The UK’s largest public pension fund returned 23.1% in the year to the end of March, driven mainly by strong equity market performance.

The return partly offset the impact of the Strathclyde Pension Fund having implemented the first phase of a new strategic asset allocation.

The Scottish fund grew in assets by £3.6bn to reach £19.7bn as at 31 March 2017.

Equity portfolios were the most significant contributors to the fund’s strong absolute performance, while property holdings contributed most on a relative basis.

Its equity investments returned 18.4%, according to figures in its unaudited annual report for 2016-17.

The Scottish local government pension scheme also benefitted from sterling’s depreciation in the wake of the UK’s vote to leave the European Union, as the majority of its holdings are overseas and their sterling value increased significantly.

Strathclyde is shifting away from equities in favour of a more broadly diversified strategy including private debt, emerging market debt, global credit, and UK infrastructure, the latter with a focus on renewable energy. 

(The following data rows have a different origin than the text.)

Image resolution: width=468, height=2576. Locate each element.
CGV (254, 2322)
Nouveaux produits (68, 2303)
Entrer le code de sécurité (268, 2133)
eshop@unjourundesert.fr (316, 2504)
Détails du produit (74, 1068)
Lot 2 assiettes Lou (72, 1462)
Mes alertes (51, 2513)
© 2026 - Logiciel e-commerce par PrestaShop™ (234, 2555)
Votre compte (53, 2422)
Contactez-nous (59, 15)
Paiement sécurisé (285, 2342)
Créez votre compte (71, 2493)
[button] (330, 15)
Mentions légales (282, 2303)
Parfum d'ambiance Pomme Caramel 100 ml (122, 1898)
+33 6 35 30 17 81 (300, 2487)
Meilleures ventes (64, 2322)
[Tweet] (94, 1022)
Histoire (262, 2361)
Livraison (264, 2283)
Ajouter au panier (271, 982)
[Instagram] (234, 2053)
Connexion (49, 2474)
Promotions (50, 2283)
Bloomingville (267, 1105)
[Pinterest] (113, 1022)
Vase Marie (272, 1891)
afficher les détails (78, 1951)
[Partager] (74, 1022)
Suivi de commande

The first phase of the asset allocation shift was completed over the past year. Changes included reducing the fund’s exposure to public equity and implementing revised regional and managed public equity allocations.

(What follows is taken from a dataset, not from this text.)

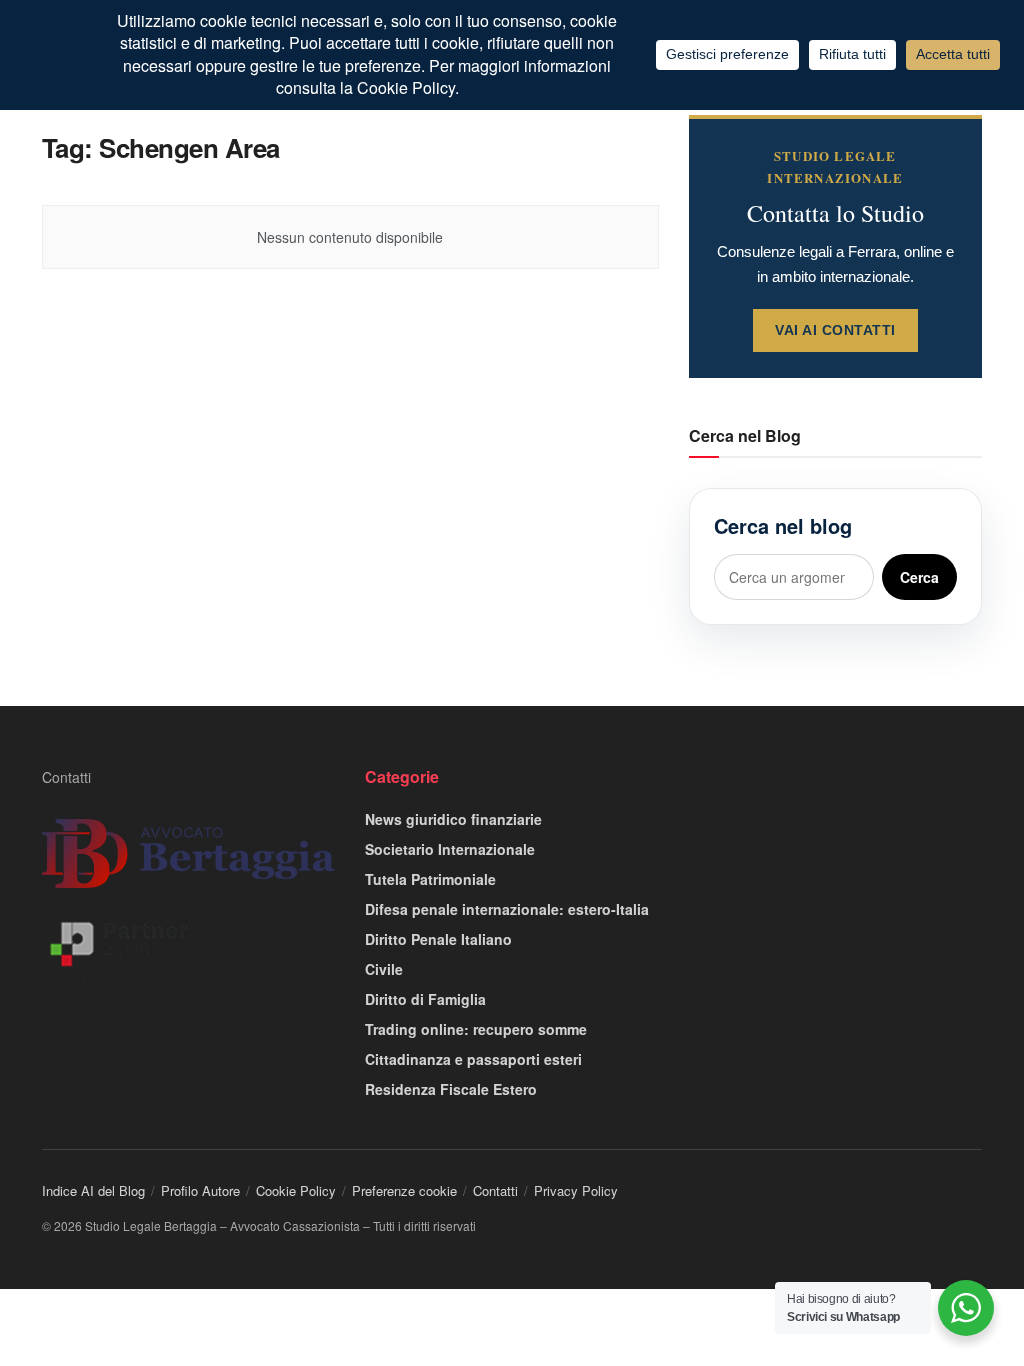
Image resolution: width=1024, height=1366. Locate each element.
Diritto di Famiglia (425, 999)
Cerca (919, 577)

Its equity allocation fell from 72.9% to 68.6% as at the end of March. This is above the target level of 62.5% as a result of the strong performance in the equity markets. It is planning to reduce its equity allocation to 52.5% over two stages, and may in future consider further cuts.

It also increased its exposure to short-term “enhanced yield” strategies, from 6.6% to 8.3%. This was below the target of 15%.

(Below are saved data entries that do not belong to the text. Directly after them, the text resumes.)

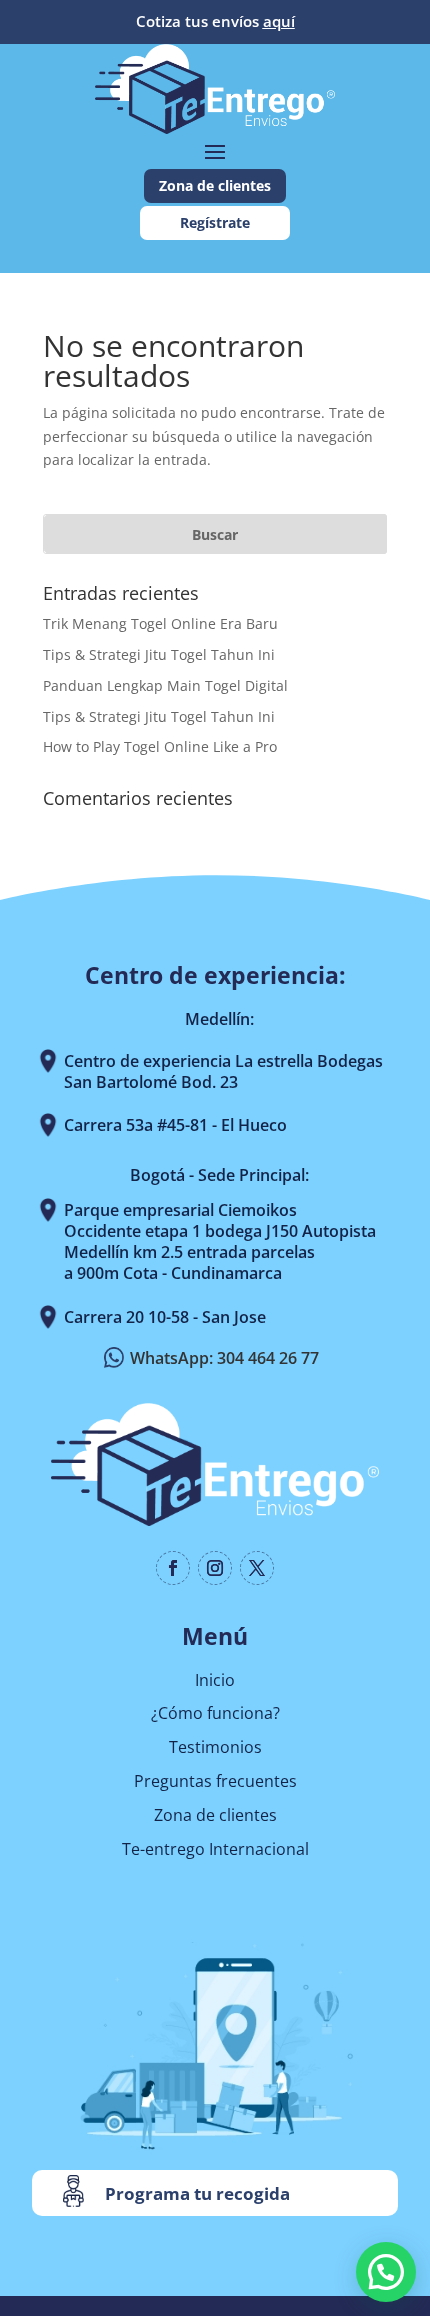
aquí (279, 21)
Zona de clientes (215, 185)
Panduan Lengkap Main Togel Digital (165, 685)
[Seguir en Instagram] (215, 1568)
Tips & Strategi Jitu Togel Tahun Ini (159, 654)
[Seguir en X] (257, 1568)
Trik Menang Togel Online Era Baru (160, 623)
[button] (386, 2272)
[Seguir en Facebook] (173, 1568)
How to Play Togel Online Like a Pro (160, 746)
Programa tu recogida (197, 2193)
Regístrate (215, 222)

Strathclyde asset allocation

Asset allocation against Step 1 targets

The pension fund used proceeds from equity sales to fund new multi-asset credit mandates run by Babson Capital and Oak Hill Advisors, an emerging market debt portfolio run by Ashmore Investment Management, and investment in an Alcentra direct lending fund and Babson global private loan funds.

It also amended its PIMCO absolute return strategy (PARS) mandate to move to a new PARS product, and sold nominal gilts that helped fund an increase in exposure to credit strategies.

The maximum capacity of the fund’s direct investment portfolio, which typically invests in illiquids, was increased to 5% of the fund’s net asset value.

During the past financial year Strathclyde agreed £120m in commitments for its direct investment portfolio, including £40m to a UK mid-market lending fund run by Pemberton.

Renewable energy (30%), infrastructure (25%), and credit (20%) make up 75% of the overall direct investment portfolio.

The total investment return of 23.1% represents the fund’s eighth consecutive year of investment growth.

Average annual return over the last year amounts to 11.8% per annum, ahead of the strategic benchmark’s return of 10.9%. The actuary’s long-term investment assumption is 4.9% per annum.